## [Problem requirements]
Look through the entries below, please, and copy every line with the word "dropdown".

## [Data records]
━━━

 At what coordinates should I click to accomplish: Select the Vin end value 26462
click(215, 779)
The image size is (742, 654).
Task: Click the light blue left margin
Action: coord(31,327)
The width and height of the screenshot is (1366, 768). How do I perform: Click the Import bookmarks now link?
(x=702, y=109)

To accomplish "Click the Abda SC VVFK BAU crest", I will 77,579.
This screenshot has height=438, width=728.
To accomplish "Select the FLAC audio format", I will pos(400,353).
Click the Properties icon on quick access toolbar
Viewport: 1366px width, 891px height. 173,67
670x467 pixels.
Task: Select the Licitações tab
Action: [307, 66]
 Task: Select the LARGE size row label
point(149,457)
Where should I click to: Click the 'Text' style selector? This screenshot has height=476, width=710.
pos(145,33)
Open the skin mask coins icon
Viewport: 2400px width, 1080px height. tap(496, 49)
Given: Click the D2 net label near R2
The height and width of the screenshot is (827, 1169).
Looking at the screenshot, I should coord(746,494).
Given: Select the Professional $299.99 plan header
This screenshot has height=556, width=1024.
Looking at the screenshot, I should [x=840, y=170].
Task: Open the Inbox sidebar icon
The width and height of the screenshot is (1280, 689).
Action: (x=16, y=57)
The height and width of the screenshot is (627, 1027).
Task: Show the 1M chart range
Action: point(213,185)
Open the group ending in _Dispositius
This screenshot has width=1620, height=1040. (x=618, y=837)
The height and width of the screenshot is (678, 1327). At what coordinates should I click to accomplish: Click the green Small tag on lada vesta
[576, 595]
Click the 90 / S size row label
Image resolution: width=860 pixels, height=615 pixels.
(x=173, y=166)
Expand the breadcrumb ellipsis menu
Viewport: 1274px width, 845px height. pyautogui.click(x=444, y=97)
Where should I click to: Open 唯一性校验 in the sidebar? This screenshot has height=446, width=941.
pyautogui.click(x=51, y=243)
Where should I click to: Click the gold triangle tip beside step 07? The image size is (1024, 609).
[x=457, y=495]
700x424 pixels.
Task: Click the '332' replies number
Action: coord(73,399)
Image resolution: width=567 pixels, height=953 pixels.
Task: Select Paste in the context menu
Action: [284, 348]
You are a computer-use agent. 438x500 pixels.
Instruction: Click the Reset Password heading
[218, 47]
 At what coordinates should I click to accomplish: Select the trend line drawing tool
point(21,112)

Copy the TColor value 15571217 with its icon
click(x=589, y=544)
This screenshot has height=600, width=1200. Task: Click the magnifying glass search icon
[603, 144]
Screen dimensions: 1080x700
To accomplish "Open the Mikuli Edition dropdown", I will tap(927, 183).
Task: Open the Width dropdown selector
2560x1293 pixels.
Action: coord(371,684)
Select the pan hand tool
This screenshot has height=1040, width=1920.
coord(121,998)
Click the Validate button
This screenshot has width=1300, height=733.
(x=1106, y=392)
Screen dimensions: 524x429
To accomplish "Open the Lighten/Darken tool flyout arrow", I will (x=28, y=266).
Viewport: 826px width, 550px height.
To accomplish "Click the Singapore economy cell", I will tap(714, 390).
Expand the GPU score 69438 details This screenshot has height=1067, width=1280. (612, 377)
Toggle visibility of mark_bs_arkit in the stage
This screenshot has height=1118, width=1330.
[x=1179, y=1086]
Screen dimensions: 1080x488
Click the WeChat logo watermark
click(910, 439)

━━━

## [Answer to this task]
To accomplish "Open the Mikuli Edition dropdown", I will tap(927, 183).
Task: Open the Width dropdown selector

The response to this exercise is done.